C Library for manipulating module metadata files

Full details can be found in the API Documentation

Using libmodulemd from Python

Using libmodulemd from Python is possible thanks to the gobject-introspection project. To use libmodulemd from Python, include the following at the top of your sources.

Install the python2-libmodulemd or python3-libmodulemd package for your system depending on the version of python with which you are working. These packages provide the appropriate language bindings.

import gi
gi.require_version("Modulemd", "2.0")
from gi.repository import Modulemd

Working with repodata (DNF use-case)

The libmodulemd API provides a number of convenience tools for interacting with repodata (that is, streams of YAML that contains information on multiple streams, default data and translations). The documentation will use two repositories, called "fedora" and "updates" for demonstrative purposes. It will assume that the content of the YAML module metadata from those two repositories have been loaded into string variables fedora_yaml and updates_yaml, respectively.

First step is to load the metadata from these two repositories into ModulemdModuleIndex objects. This is done as follows:

C

ModulemdModuleIndex *fedora_index = modulemd_module_index_new ();
gboolean ret = modulemd_module_index_update_from_string (
  fedora_index, fedora_yaml, TRUE, &failures, &error);

ModulemdModuleIndex *updates_index = modulemd_module_index_new ();
gboolean ret2 = modulemd_module_index_update_from_string (
  updates_index, updates_yaml, TRUE, &failures, &error);

Python

fedora_index = Modulemd.ModuleIndex.new()
ret, failures = fedora_index.update_from_string(fedora_yaml, True)

updates_index = Modulemd.ModuleIndex.new()
ret, failures = updates_index.update_from_string(updates_yaml, True)

The failures are a list of subdocuments in the YAML that failed parsing, along with the reason they failed. Hence, by checking the return value of failures we will know if the YAML parsing was successful or not.
^^^^^^^^^^^^^^^^
**CHALLENGES**:
[1] List every variable that the C code in the libmodulemd extract declares.
[2] Answer these from the libmodulemd extract:
(a) Which project makes it possible to use libmodulemd from Python?
(b) What names are given to the two repositories used for demonstration?
(c) What do the failures consist of?
The items that follow the libmodulemd extract aren't needed for anything here.

**RECORD EXTRACTS**:
^^^^^^^^^^^^^^^^
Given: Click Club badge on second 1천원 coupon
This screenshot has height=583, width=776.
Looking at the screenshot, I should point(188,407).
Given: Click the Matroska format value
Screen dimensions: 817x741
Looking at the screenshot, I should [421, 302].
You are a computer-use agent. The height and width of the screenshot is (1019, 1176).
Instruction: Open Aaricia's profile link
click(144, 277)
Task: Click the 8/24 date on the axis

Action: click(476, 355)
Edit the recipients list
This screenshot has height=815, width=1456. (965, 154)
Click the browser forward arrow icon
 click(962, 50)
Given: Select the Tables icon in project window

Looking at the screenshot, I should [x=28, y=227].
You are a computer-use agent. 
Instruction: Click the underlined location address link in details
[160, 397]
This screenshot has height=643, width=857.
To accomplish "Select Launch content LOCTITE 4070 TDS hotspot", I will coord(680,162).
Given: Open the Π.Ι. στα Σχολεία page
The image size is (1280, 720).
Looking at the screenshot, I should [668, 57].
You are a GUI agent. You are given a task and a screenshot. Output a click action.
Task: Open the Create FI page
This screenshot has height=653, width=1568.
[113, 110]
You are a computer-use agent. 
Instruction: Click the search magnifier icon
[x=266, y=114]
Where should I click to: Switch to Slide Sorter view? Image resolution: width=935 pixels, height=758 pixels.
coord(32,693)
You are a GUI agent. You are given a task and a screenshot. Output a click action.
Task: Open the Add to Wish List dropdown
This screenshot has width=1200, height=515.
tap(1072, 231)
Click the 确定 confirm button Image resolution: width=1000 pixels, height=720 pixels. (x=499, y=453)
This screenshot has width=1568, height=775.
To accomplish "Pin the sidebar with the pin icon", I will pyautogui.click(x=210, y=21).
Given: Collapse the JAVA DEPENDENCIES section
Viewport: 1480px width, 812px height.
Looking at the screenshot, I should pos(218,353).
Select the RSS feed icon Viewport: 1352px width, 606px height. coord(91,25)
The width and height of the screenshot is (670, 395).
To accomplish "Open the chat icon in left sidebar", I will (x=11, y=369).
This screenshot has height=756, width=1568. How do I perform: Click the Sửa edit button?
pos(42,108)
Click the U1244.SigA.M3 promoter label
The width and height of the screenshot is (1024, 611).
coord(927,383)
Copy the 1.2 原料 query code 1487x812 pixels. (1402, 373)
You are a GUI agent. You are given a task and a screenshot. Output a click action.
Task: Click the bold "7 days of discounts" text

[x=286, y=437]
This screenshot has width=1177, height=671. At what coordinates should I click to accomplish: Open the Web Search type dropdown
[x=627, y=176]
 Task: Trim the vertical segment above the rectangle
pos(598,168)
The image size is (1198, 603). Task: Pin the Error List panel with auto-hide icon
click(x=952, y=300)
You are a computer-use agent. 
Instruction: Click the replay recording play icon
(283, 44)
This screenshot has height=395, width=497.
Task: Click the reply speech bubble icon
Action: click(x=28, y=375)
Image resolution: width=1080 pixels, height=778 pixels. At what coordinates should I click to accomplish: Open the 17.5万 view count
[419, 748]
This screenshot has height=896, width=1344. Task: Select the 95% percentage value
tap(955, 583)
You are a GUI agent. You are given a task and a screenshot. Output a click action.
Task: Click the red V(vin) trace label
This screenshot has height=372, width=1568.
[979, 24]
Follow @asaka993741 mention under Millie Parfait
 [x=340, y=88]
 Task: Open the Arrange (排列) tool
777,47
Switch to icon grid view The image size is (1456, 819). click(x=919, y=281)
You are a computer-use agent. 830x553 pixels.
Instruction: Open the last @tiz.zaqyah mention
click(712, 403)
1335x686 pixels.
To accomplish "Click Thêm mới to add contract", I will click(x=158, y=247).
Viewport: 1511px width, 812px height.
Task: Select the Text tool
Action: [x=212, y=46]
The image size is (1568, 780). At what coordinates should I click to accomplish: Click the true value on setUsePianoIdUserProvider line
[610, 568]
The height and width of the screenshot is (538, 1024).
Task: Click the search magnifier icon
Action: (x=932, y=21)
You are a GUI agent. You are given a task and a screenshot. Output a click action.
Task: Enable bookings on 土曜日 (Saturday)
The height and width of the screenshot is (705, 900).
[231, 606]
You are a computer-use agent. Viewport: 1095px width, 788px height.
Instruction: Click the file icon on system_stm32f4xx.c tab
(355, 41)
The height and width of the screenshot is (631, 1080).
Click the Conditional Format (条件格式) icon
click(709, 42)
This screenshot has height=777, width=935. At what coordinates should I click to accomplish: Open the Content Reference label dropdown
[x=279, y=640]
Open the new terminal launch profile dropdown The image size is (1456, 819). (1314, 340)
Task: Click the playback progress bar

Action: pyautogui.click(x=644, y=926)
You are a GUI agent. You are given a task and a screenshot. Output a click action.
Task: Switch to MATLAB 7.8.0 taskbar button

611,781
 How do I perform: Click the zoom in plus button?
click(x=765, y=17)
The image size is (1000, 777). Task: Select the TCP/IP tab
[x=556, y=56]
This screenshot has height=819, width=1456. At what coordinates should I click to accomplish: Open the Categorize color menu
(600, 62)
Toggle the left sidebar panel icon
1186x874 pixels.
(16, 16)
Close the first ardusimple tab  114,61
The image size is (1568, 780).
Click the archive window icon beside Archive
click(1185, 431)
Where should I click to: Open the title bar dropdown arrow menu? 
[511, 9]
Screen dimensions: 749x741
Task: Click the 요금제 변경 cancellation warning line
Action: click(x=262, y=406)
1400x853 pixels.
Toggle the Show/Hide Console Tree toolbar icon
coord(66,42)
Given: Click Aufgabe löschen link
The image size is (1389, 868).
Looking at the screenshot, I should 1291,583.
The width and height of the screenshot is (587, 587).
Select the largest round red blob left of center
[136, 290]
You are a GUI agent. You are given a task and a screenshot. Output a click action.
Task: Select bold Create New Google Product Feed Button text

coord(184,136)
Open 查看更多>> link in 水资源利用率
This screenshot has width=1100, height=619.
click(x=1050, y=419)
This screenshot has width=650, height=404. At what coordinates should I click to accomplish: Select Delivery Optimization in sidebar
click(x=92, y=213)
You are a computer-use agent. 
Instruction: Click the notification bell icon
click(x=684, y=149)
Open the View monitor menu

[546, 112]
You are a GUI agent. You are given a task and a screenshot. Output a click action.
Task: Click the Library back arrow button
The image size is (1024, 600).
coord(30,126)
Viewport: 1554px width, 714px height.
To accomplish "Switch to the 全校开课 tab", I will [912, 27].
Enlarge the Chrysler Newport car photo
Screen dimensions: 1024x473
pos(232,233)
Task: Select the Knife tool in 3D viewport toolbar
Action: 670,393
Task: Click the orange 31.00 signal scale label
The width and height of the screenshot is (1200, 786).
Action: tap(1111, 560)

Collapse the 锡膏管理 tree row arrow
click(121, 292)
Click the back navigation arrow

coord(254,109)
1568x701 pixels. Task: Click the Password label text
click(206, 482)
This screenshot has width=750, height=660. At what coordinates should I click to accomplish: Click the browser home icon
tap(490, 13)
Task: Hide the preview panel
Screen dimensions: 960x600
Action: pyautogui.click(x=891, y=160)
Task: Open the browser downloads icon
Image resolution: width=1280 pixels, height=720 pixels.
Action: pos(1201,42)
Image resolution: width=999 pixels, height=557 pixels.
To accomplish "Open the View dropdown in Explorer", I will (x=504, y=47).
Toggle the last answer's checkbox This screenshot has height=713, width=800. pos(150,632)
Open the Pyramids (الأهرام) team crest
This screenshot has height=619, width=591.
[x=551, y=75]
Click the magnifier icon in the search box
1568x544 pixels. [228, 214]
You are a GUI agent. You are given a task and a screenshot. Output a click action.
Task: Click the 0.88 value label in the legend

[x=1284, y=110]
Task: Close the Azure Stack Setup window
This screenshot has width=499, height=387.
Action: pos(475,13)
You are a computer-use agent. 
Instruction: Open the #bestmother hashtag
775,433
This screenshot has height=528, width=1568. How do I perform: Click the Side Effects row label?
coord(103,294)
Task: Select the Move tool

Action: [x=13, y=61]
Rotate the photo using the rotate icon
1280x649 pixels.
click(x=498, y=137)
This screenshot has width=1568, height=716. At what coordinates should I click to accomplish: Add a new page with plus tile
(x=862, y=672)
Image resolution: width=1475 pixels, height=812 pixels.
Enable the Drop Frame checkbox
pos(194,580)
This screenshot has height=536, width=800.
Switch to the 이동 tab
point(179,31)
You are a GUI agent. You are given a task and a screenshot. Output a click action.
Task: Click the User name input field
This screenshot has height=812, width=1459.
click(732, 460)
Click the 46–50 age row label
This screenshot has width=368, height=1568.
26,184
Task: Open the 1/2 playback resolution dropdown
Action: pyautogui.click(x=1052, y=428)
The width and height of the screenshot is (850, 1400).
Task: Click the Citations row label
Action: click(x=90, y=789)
^^^^^^^^^^^^^^^^
**EXPECTED RESPONSES**:
[1] fedora_index, ret, updates_index, ret2

[2]
(a) The gobject-introspection project.
(b) "fedora" and "updates".
(c) A list of subdocuments in the YAML that failed parsing, along with the reason each one failed.